According to the present invention, the welding wire 13 and the first shielding gas 2 are connected from inside the tungsten hollow electrode 11.
Since the welding arc 19 is alternately supplied in a pulsed manner and the melting wire 13 is electrically heated during the feeding, the following effects are achieved.

(2) Since the welding wire 13 is supplied in the atmosphere of the first shielding gas 19, oxidation of the welding wire 13 can be avoided and welding quality can be improved.

■Since the welding wire 13 can be fed from the center of the welding arc, there is no need to worry about the relationship between the welding wire feeding direction and the welding progress direction as in conventional TIG welding, and reciprocating welding in automatic welding is possible.

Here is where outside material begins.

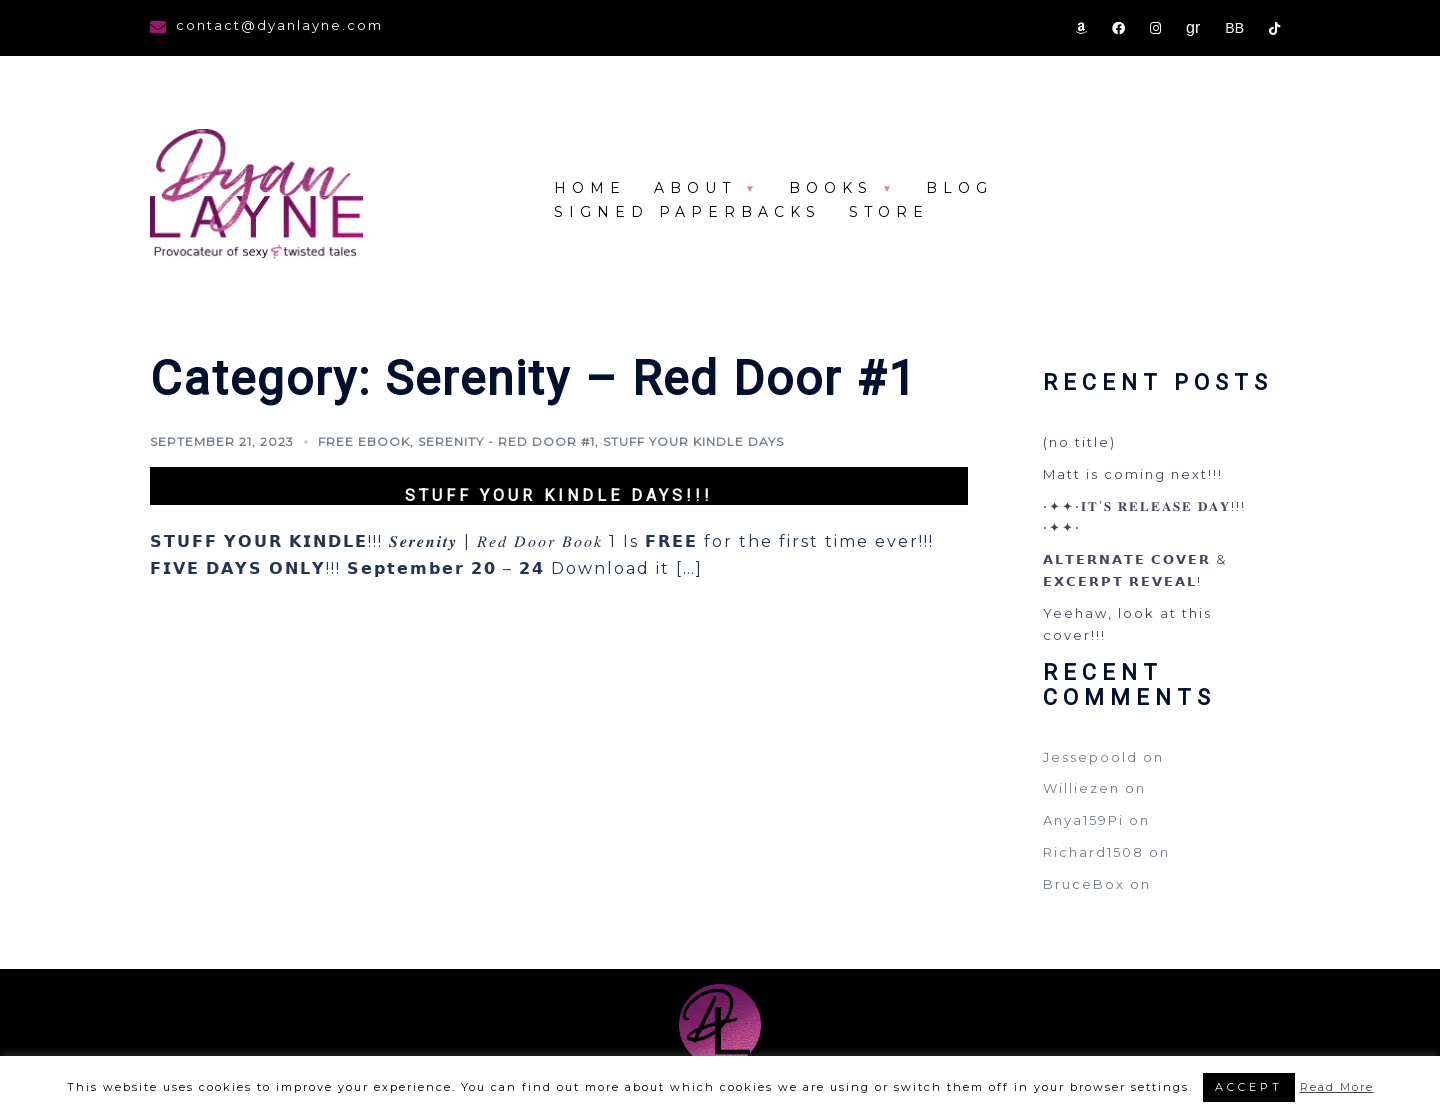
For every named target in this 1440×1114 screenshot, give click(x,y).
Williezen (1081, 788)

This makes it possible to improve welding workability and welding efficiency.

For the same reason, if this welding method is applied to seal welding between tubes and tube sheets of a heat exchanger, etc., the support mechanism of the welding torch can be simplified.

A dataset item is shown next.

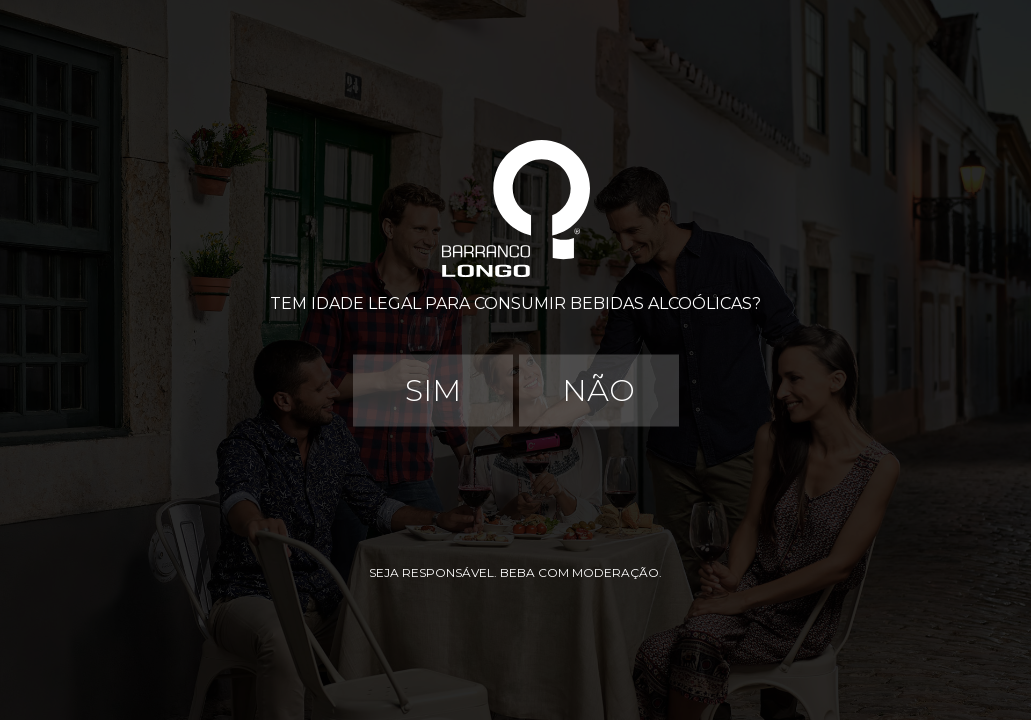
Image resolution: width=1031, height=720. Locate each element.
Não (598, 390)
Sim (433, 390)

(2) Since the welding arc 18 and the welding wire 13 are concentric, the target position of the welding wire 13 does not change, and good welding can be expected.

In the above embodiment, an intermittent pump is used as a means for feeding the first shielding gas in a pulsed manner, but the present invention is not limited to this, and a timer and a solenoid valve may be used, for example.

(Effects of the Invention) As detailed above, according to the present invention, welding workability, welding quality, and welding efficiency can be improved, and highly reliable inert gas tungsten arc welding that can be applied to nuclear power, original steelwork, boilers, etc. law can be provided.

[Brief explanation of drawings]

FIG. 1 is an explanatory diagram of the TIG welding method according to an embodiment of the present invention, FIG. 2 is an explanatory diagram of the same welding method when the first shielding gas is supplied but no welding wire is supplied, and FIG. 3 is an explanatory diagram of the TIG welding method according to an embodiment of the present invention. 1 is an explanatory diagram of the welding method in which a welding wire is supplied without supplying the first shielding gas, and FIGS. 4 and 5 are explanatory diagrams of the conventional TIG welding method, respectively. DESCRIPTION OF SYMBOLS 11... Tungsten hollow electrode, 12... Shield nozzle, 13... Welding wire, 14... Heat resistant material, 15... Power supply part, 16... Power source, 17... Intermittent pump , 18... Piping, 19.21... Shielding gas, 22... Base metal, 23... Welding metal. Applicant Sub-Agent Patent Attorney Takehiko Suzue Figure 4 Figure 5

Claims (1)

[Claims] An inert gas tungsten arc welding method, characterized in that a welding wire and shielding gas are alternately fed in a pulsed manner to the center of a welding arc from inside a hollow tungsten electrode, and the welding wire is heated during feeding.